For objects of mode list, lengthening the list adds NULL elements at the top level while shortening the list removes elements at the top level. An example follows:

> a.list
[[1]]
     cl1 cl2
[1,]   1   3
[2,]   2   4
 
[[2]]
[1] "abc" "cde"
 
> length(a.list)=4
  
> a.list
[[1]]
     cl1 cl2
[1,]   1   3
[2,]   2   4
 
[[2]]
[1] "abc" "cde"
 
[[3]]
NULL
 
[[4]]
NULL
 
> length(a.list)=3
  
> a.list
[[1]]
     cl1 cl2
[1,]   1   3
[2,]   2   4
 
[[2]]
[1] "abc" "cde"
 
[[3]]
NULL

You can find more information about length()by entering ?length at the R prompt.

The Function nchar()

The function nchar() counts characters in objects that can be coerced to mode character. The function takes three arguments: x, type, and allowNA.

The argument x is the object. The function coerces the object to character, and the characters to be counted are the characters of the coerced object. For example:

> as.character(a.list)
[1] "1:4"                 "c("abc", "cde")" "NULL"
> nchar(a.list)
[1]  3 15  4

Quotes are not counted.

The argument type is a character argument and can take on the values of “bytes”, “chars”, or “width”. If “bytes” is chosen, the bytes of the strings are counted. If “chars” is chosen, the standard text number of characters are counted. If “width” is chosen, the number of characters that the function cat() would assign the strings are counted. The default value is “char”. Usually there is no difference between the three.

The argument allowNA is a logical argument. If set equal to TRUE, strings that are not valid are set equal to NA. If set equal to FALSE, strings that are not valid give an error and cause the function to stop. The default value is FALSE.

You can find more information about nchar()by entering ?nchar at the R prompt.

Manipulating Objects

There are a number of functions that manipulate R objects and make programming easier. This subsection covers some of the functions, including cbind(), rbind(), apply(), lapply(), sapply(), vapply(), tapply(), mapply(), sweep(), scale(), aggregate(), table(), tabulate(), and ftable().

The Functions cbind() and rbind()

The functions cbind() and rbind() are self-explanatory for vectors, matrices, data frames, and some other classes of objects such as time series. The function cbind() binds columns. The function rbind() binds rows.

For lists that are not matrixlike, the functions return the type and number of elements in each of the highest level elements of the list arguments, creating a matrix of the types with integers. Lists can be bound with non-list objects. The result will be a list, but the non-list arguments will not be converted like the list part of the result.

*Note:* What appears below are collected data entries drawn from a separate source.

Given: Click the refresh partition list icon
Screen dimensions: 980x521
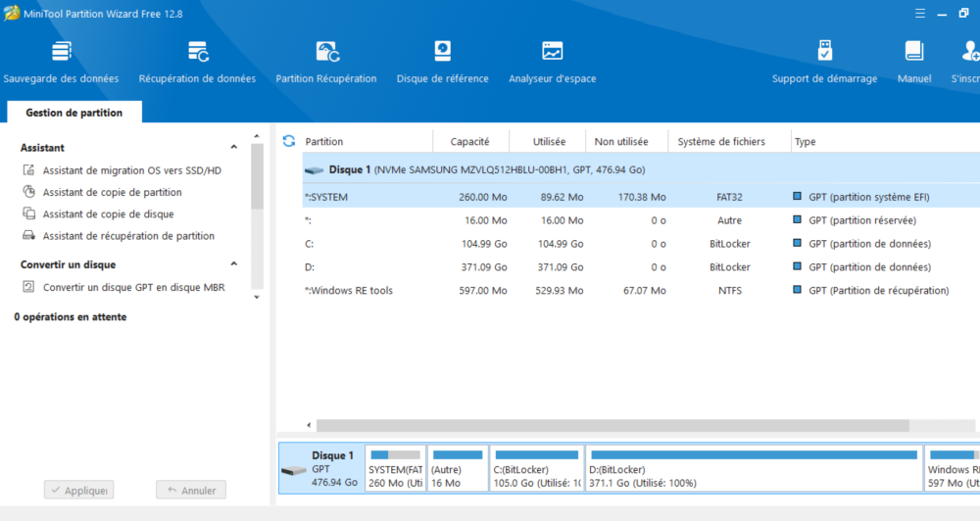Looking at the screenshot, I should [288, 141].

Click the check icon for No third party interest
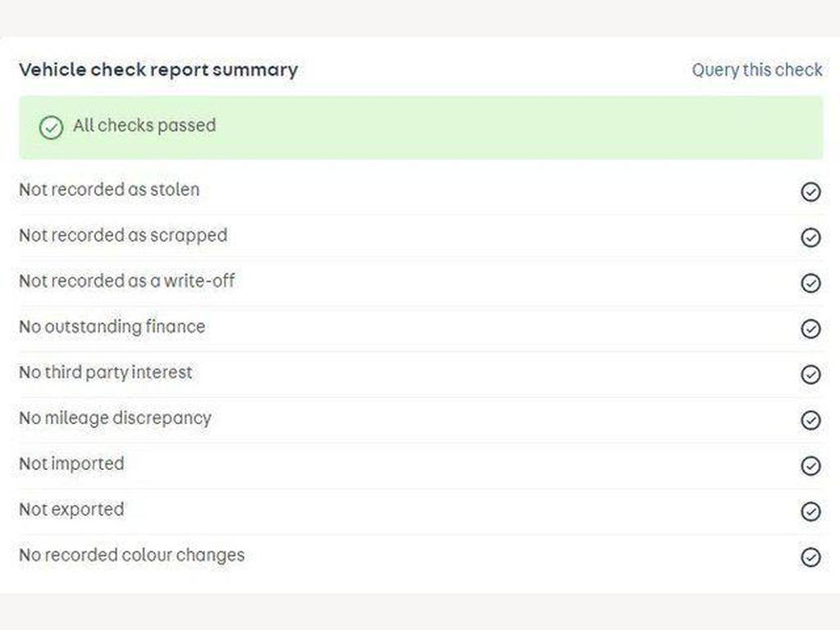pos(810,375)
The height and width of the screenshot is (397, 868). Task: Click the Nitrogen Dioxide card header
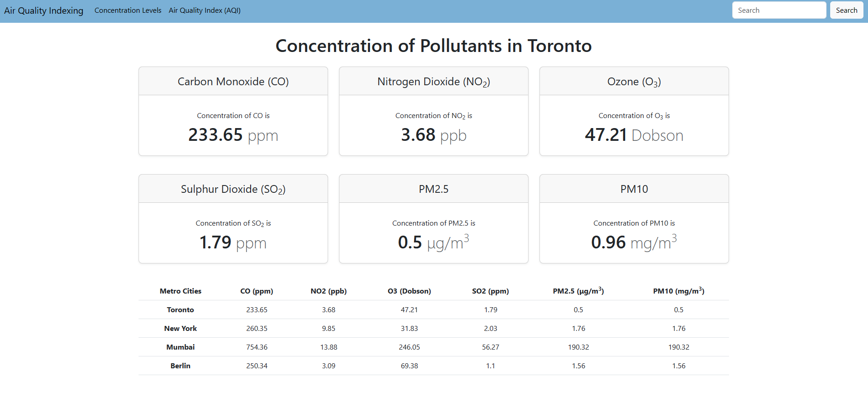[433, 82]
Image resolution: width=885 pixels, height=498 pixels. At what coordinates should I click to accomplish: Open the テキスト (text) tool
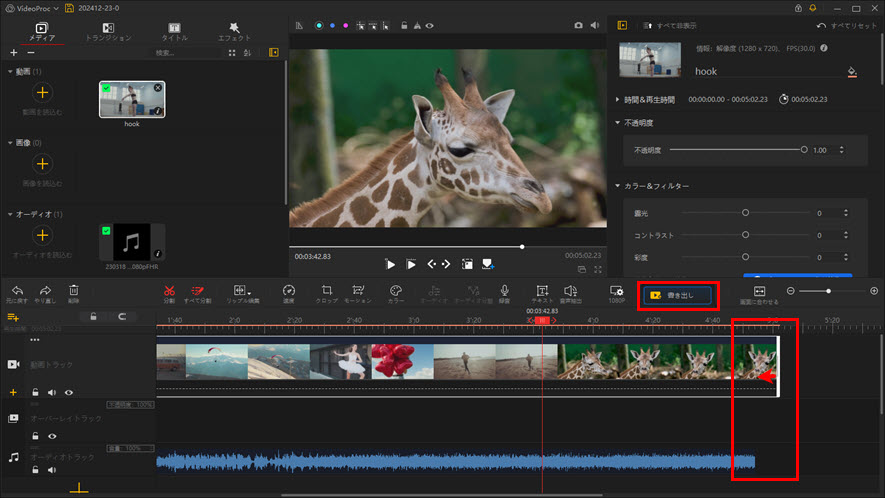pyautogui.click(x=542, y=290)
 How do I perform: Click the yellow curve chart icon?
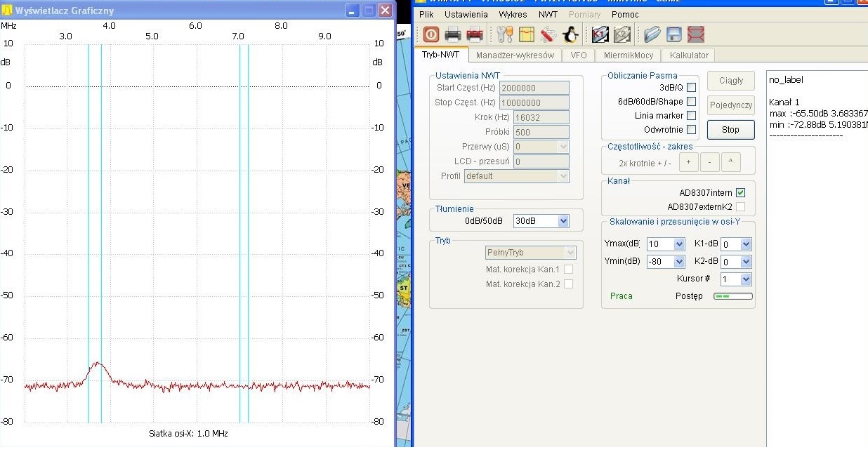pyautogui.click(x=527, y=34)
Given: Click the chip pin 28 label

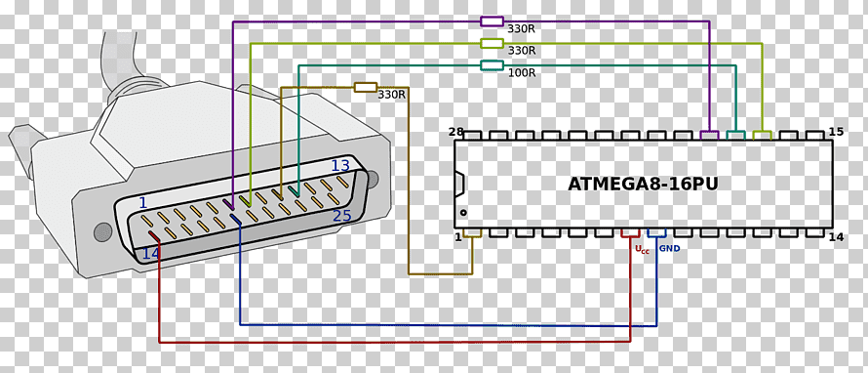Looking at the screenshot, I should click(455, 132).
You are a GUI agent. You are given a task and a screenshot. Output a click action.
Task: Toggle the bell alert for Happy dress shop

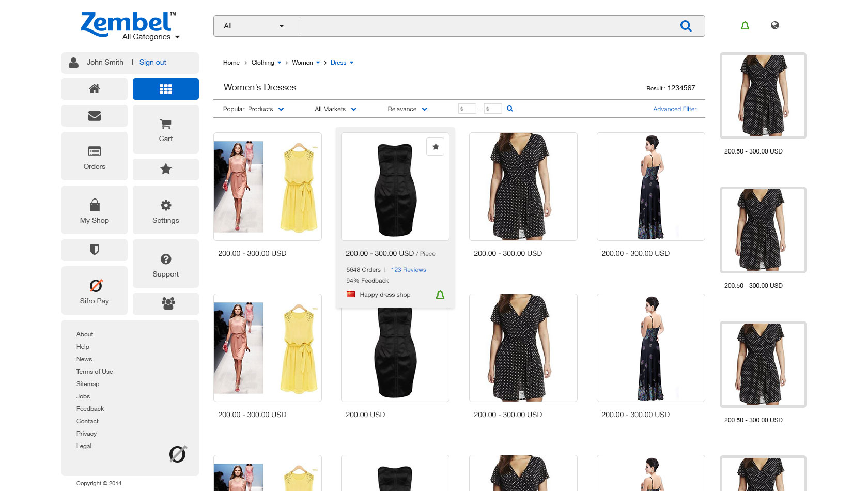[440, 295]
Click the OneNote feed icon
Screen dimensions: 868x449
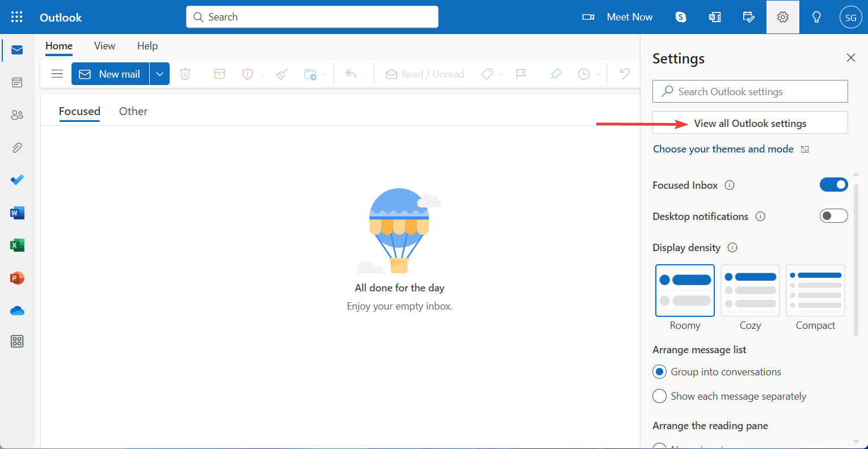[x=715, y=17]
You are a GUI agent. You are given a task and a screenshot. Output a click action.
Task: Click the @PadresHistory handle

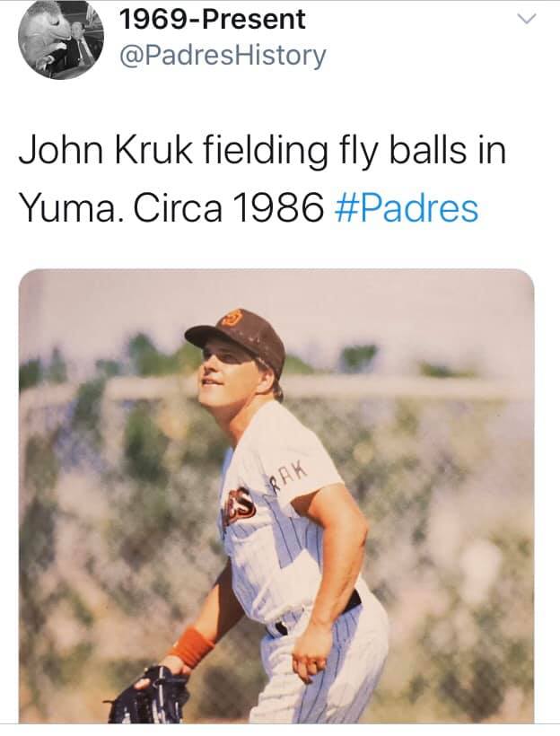click(222, 56)
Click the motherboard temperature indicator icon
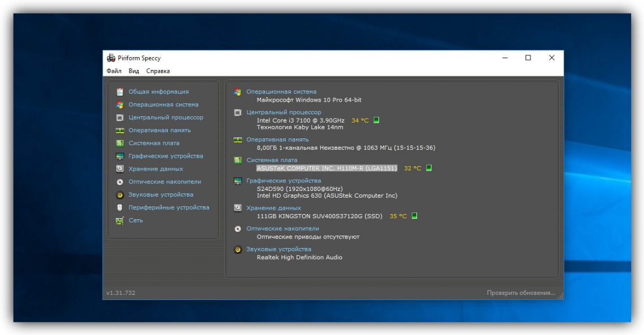Viewport: 644px width, 335px height. [429, 168]
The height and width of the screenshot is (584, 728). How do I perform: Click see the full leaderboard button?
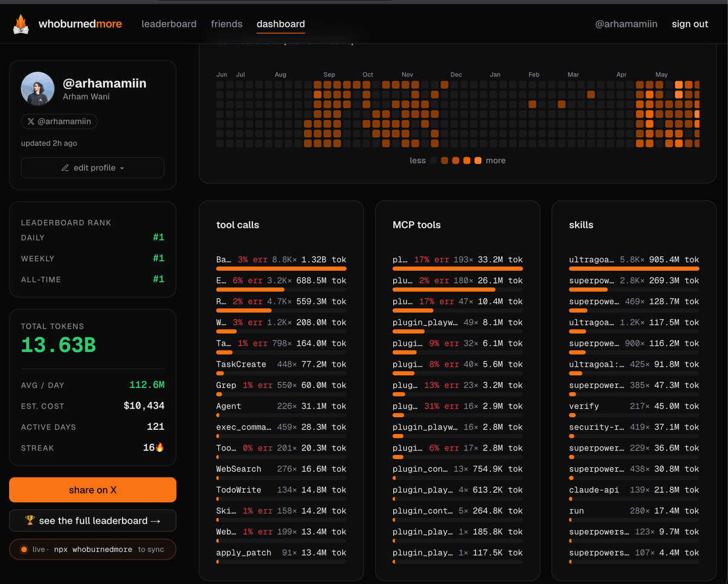point(93,521)

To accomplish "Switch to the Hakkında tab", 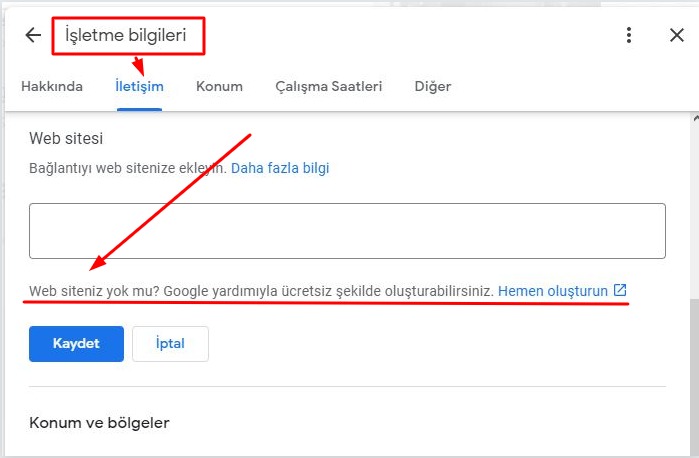I will pyautogui.click(x=51, y=86).
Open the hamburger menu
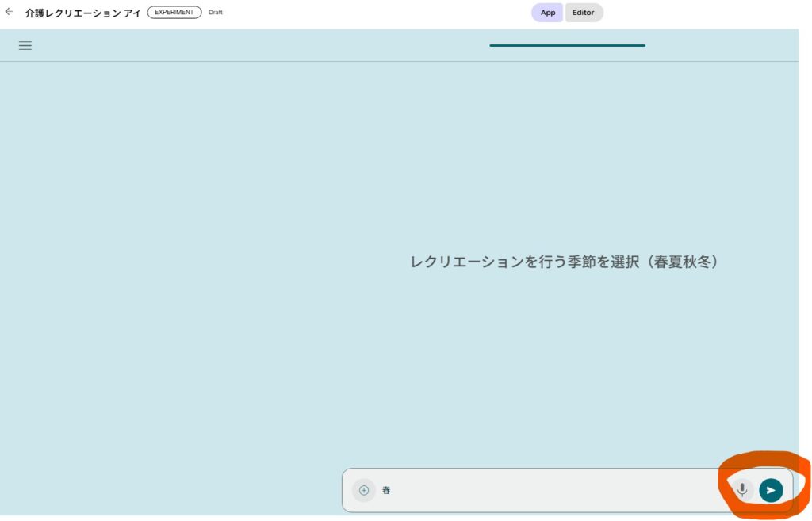 point(25,45)
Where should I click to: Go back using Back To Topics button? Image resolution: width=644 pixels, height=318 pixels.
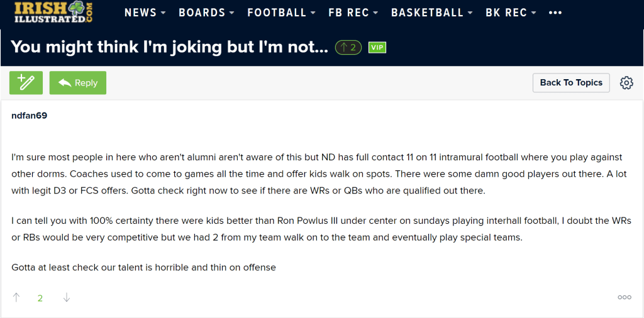(x=571, y=83)
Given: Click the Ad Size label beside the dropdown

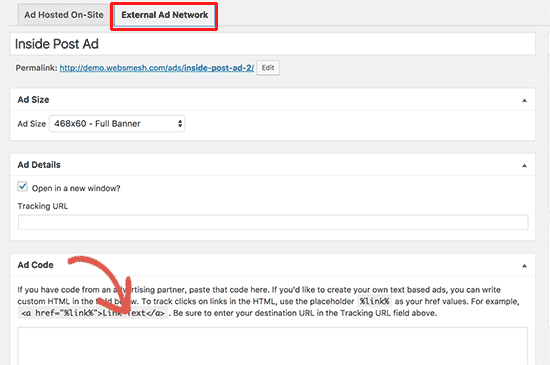Looking at the screenshot, I should pos(32,124).
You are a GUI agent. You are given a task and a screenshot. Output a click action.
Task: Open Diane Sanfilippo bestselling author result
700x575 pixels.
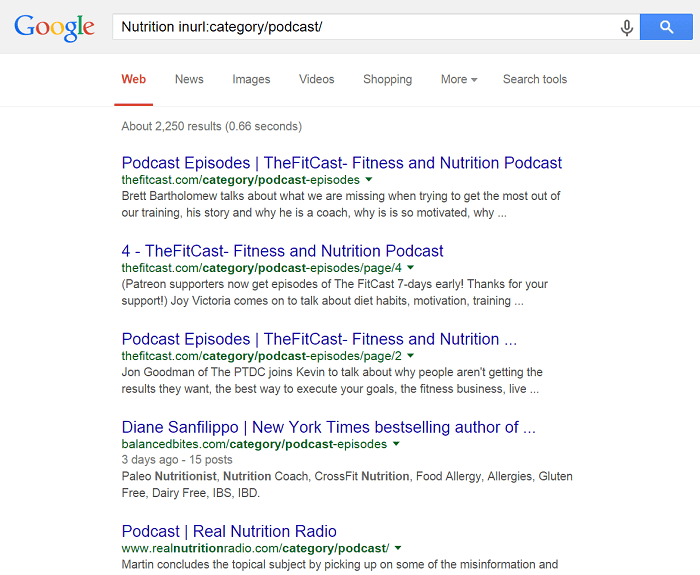point(328,427)
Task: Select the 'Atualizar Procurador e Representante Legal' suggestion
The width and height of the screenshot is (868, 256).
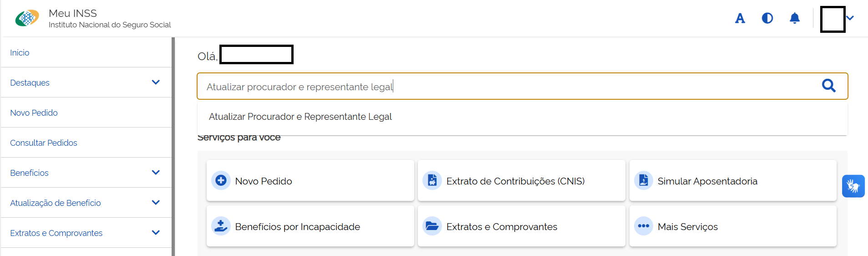Action: [x=300, y=117]
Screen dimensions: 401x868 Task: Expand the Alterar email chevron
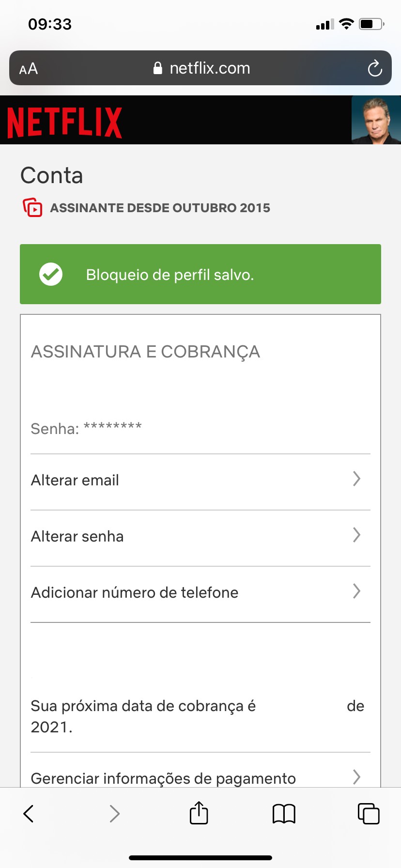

In the call to the function, the objects to be bound are separated by commas. For cbind(), vectors are treated as columns. For rbind(), vectors are treated as rows.

For vectors, vectors being bound do not have to be of the same length. The vectors cycle. For higher dimensional objects, the objects cycle until the bound object is filled if, for rbind(), the numbers of columns are multiples of each other and, for cbind(), the number of rows are multiples of each other. Otherwise, the functions give an error if there is a row/column mismatch.

The resulting object takes on the type of the highest level object entered, where the hierarchy, from lowest to highest, is raw, logical, integer, double, complex, character, and list.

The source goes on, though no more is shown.